Steam Scraper¶
Scrape game reviews from Steam's store pages. No browser required.
Stable
Quick Facts¶
| Property | Value |
|---|---|
| Browser Required | No |
| Authentication | None |
| Rate Limit | 20 requests/min |
| Data Available | Reviews, ratings, playtime, helpful votes |
Quick Start¶
import asyncio
from sentimatrix import Sentimatrix
async def main():
async with Sentimatrix() as sm:
reviews = await sm.scrape_reviews(
url="https://store.steampowered.com/app/1245620/ELDEN_RING/",
platform="steam",
max_reviews=100
)
print(f"Scraped {len(reviews)} reviews")
for review in reviews[:3]:
print(f"\nRating: {'Positive' if review.rating else 'Negative'}")

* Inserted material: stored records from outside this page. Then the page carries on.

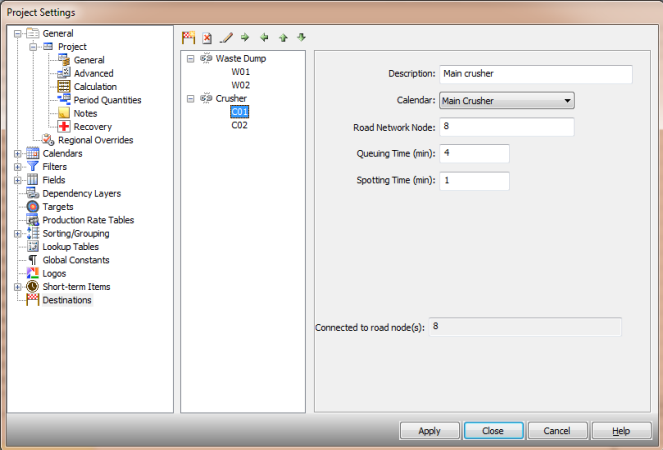Click the add new destination flag icon
663x450 pixels.
click(x=189, y=38)
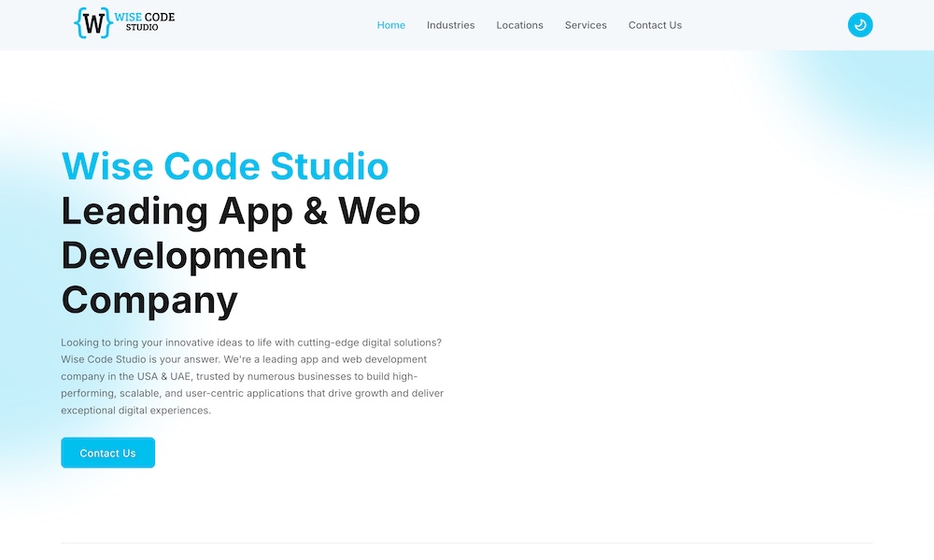Click the word "Company" in the headline
The height and width of the screenshot is (560, 934).
tap(149, 301)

print(f"Playtime: {review.playtime_hours}h")
print(f"Helpful: {review.helpful_count}")
print(f"Text: {review.text[:150]}...")
asyncio.run(main())
URL Formats¶
The Steam scraper accepts various URL formats:
# Full store URL
url = "https://store.steampowered.com/app/1245620/ELDEN_RING/"
# Minimal URL
url = "https://store.steampowered.com/app/1245620"
# Just the app ID (auto-formatted)
reviews = await sm.scrape_reviews(
url="1245620",
platform="steam"
)
Options¶
Filter by Review Type¶
reviews = await sm.scrape_reviews(
url="https://store.steampowered.com/app/1245620",
platform="steam",
max_reviews=100,
review_type="positive" # "positive", "negative", or "all"
)
Filter by Language¶
reviews = await sm.scrape_reviews(
url="https://store.steampowered.com/app/1245620",
platform="steam",
max_reviews=100,
language="english" # or "all" for all languages
)
Filter by Purchase Type¶
reviews = await sm.scrape_reviews(
url="https://store.steampowered.com/app/1245620",
platform="steam",
max_reviews=100,
purchase_type="steam" # "steam", "non_steam", or "all"
)
Sort Order¶
reviews = await sm.scrape_reviews(
url="https://store.steampowered.com/app/1245620",
platform="steam",
max_reviews=100,
sort_by="recent" # "recent", "helpful", or "funny"
)
Response Schema¶
class SteamReview:
text: str # Review text content
rating: bool # True = positive, False = negative
helpful_count: int # Number of helpful votes
funny_count: int # Number of funny votes
playtime_hours: float # Total playtime at review time
playtime_recent: float # Playtime in last 2 weeks
author_id: str # Steam user ID
posted_date: datetime # When the review was posted
language: str # Review language
platform: str # "steam"
Example: Complete Game Analysis¶
import asyncio
from sentimatrix import Sentimatrix
from sentimatrix.config import SentimatrixConfig, LLMConfig
async def analyze_game(app_id: str):
config = SentimatrixConfig(
llm=LLMConfig(
provider="groq",
model="llama-3.3-70b-versatile"
)
)
async with Sentimatrix(config) as sm:
# Scrape reviews
reviews = await sm.scrape_reviews(
url=app_id,
platform="steam",
max_reviews=200
)
# Analyze sentiments
results = await sm.analyze_batch([r.text for r in reviews])
# Calculate stats
positive = sum(1 for r in results if r.sentiment == "positive")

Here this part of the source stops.